AIM OF THE TASK
If a line of the data below holds the string "Cloud", copy it.

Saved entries
+---+
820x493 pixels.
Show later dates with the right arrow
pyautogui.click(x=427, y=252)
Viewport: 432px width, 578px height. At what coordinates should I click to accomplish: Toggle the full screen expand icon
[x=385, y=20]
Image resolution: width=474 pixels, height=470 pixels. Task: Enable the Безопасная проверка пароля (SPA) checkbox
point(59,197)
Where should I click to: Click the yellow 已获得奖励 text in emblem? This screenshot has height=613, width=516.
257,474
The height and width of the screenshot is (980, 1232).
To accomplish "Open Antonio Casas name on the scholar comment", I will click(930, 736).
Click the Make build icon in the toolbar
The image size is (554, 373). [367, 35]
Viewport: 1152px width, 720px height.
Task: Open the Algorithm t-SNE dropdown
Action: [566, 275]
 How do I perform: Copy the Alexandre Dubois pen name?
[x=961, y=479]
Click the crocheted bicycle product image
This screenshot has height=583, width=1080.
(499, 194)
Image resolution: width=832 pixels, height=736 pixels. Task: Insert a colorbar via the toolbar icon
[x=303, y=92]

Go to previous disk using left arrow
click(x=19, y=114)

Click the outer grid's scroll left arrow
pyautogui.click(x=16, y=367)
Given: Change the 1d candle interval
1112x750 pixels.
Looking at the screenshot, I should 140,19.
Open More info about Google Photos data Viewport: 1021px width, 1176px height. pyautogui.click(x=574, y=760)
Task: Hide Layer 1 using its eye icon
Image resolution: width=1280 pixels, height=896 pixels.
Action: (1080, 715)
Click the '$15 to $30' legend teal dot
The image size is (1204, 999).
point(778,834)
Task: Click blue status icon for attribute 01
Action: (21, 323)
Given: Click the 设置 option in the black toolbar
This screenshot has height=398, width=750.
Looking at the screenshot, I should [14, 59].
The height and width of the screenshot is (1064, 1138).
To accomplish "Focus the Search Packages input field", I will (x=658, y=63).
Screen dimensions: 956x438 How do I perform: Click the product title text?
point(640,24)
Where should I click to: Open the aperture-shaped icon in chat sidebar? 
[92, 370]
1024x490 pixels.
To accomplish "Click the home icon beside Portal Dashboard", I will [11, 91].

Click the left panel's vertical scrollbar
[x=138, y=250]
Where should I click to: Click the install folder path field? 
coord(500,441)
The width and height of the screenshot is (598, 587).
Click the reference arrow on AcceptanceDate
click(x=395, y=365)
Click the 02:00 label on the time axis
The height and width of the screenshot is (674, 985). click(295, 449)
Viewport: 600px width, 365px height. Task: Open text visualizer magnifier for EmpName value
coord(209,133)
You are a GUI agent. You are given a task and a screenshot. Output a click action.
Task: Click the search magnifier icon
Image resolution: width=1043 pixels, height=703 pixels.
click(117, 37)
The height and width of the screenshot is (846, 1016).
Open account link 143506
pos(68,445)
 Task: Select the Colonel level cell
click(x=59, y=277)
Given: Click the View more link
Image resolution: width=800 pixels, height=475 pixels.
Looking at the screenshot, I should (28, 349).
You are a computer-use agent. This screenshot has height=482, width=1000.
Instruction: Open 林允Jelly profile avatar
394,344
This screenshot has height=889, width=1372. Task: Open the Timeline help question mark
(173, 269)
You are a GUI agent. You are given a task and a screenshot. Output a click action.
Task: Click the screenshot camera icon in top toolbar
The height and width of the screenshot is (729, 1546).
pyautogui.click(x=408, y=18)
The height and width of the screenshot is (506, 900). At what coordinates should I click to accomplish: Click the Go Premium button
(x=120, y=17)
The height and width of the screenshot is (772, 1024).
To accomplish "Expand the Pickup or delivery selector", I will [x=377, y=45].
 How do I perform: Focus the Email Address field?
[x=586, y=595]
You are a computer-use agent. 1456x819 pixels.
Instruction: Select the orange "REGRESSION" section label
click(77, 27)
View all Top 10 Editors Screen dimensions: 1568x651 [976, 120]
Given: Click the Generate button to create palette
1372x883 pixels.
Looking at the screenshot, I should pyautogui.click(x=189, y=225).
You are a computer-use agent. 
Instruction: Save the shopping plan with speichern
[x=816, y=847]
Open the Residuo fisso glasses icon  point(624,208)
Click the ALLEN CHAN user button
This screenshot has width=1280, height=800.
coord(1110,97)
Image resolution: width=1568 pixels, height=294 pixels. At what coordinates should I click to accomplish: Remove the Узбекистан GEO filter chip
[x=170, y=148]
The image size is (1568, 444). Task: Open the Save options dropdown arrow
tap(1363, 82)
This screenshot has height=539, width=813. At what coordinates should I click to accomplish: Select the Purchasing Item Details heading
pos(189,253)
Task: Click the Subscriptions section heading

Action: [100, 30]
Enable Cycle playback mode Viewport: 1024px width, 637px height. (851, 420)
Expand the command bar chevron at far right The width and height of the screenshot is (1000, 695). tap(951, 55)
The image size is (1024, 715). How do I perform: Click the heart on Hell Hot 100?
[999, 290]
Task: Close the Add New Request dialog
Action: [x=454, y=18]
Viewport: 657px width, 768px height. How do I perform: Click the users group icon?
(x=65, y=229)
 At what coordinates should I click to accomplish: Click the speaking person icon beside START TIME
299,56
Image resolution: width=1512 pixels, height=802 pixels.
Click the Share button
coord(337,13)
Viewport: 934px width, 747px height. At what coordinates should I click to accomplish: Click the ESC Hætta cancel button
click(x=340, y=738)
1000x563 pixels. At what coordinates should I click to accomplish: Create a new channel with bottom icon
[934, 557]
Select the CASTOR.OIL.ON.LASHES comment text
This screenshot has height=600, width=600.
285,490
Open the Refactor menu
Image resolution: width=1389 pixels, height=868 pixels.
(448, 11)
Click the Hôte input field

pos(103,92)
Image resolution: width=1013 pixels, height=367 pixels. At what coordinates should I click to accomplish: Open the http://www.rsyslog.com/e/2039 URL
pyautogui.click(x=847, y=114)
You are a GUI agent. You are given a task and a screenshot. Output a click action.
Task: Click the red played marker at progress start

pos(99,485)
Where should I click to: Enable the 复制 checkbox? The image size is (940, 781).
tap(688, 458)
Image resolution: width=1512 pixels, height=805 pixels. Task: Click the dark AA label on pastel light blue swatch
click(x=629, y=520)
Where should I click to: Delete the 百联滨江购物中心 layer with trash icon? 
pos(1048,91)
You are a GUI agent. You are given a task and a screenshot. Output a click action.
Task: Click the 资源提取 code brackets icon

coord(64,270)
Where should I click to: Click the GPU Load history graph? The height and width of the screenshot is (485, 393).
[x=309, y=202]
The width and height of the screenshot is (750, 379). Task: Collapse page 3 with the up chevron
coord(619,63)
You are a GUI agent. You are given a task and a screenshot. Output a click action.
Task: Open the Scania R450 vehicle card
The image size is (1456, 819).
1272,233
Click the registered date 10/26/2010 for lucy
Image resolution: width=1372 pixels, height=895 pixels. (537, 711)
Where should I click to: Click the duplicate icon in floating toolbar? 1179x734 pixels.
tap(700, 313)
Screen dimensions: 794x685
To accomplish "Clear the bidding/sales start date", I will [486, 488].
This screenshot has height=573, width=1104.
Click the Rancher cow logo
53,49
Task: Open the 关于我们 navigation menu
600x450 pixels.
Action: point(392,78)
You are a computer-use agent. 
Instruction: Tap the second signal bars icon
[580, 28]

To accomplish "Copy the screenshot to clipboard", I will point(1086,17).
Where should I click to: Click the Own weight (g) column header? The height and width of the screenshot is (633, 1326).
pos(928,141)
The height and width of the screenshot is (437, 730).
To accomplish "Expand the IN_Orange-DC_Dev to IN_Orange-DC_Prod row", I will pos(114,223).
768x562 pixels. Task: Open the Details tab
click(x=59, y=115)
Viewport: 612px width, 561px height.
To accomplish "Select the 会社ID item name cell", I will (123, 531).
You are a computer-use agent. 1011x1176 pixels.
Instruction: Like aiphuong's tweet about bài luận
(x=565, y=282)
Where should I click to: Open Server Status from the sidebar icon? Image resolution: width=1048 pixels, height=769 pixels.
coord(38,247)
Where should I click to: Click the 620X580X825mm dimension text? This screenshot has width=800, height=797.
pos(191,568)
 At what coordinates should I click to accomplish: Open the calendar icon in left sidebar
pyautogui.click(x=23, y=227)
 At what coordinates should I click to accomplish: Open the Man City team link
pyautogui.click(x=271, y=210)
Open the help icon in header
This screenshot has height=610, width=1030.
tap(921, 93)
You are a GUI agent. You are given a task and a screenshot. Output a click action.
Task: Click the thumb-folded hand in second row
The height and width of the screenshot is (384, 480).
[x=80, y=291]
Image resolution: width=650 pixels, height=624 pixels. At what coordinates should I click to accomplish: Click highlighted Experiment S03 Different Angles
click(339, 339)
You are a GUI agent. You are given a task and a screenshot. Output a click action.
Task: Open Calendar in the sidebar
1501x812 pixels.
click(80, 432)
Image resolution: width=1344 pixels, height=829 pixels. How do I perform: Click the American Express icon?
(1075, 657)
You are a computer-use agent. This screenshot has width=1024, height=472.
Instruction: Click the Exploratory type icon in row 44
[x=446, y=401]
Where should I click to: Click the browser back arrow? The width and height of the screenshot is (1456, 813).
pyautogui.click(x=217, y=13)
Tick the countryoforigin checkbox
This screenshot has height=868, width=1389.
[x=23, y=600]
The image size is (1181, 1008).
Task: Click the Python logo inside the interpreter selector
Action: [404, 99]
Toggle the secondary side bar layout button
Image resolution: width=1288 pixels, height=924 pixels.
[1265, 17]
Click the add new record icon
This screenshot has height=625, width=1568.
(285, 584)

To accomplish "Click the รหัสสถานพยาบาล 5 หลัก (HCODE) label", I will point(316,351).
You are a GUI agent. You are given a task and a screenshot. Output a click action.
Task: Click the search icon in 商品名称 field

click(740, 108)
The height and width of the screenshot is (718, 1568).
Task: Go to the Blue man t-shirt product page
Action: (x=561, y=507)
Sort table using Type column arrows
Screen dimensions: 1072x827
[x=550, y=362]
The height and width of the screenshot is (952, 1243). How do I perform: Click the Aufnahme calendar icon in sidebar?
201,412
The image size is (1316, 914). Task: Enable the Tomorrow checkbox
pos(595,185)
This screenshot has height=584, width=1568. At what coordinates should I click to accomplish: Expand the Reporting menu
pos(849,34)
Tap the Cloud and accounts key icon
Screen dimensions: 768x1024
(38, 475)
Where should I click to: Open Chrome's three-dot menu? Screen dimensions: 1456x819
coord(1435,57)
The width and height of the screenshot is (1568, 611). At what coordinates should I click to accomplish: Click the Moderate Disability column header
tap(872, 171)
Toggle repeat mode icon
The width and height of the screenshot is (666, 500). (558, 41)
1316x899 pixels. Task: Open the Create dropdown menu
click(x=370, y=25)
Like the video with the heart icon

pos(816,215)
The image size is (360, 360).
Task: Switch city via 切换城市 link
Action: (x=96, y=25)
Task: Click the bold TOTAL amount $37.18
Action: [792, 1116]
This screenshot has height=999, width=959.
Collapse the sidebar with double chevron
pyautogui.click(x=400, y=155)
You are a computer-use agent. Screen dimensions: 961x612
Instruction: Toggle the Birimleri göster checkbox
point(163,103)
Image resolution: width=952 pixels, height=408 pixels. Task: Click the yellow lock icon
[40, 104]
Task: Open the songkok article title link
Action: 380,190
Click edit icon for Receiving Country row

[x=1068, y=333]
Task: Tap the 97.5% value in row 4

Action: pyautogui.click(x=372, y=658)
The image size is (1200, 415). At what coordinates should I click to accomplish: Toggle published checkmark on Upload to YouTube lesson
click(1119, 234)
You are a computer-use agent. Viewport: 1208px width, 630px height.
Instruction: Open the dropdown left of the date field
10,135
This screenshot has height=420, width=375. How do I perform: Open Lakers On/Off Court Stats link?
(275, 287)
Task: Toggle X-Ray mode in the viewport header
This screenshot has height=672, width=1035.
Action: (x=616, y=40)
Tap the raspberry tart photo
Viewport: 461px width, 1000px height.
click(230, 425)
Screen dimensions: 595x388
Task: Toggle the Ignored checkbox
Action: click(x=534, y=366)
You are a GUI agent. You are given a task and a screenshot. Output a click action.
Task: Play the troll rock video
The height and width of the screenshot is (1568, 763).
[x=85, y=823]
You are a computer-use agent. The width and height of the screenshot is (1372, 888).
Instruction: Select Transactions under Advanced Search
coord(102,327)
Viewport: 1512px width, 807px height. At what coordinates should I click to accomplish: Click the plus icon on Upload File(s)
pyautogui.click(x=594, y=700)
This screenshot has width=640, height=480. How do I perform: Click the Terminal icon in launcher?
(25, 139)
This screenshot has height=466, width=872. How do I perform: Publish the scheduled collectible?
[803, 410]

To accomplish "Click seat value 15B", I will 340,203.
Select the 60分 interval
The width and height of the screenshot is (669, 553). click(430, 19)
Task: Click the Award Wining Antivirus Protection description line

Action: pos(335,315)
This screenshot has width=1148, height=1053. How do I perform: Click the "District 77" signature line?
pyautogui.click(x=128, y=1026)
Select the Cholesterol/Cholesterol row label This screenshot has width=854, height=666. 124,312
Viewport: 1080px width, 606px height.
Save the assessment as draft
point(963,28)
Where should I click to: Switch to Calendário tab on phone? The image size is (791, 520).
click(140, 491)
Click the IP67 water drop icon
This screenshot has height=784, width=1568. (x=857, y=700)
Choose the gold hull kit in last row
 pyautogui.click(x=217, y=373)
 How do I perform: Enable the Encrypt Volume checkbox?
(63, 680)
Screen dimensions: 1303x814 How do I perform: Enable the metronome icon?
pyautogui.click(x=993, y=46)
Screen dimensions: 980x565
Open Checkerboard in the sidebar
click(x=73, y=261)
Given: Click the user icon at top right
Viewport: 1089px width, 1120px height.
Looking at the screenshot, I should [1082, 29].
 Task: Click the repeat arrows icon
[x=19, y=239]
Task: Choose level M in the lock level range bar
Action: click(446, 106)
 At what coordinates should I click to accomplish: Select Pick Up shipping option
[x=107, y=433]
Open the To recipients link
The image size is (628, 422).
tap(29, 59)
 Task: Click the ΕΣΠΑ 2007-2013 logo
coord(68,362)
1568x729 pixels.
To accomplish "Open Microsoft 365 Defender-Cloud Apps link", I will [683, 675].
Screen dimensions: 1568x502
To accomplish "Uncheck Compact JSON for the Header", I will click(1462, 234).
+---+
ANSWER TO THE PROBLEM
Tap the Cloud and accounts key icon
To accomplish "Open Microsoft 365 Defender-Cloud Apps link", I will [683, 675].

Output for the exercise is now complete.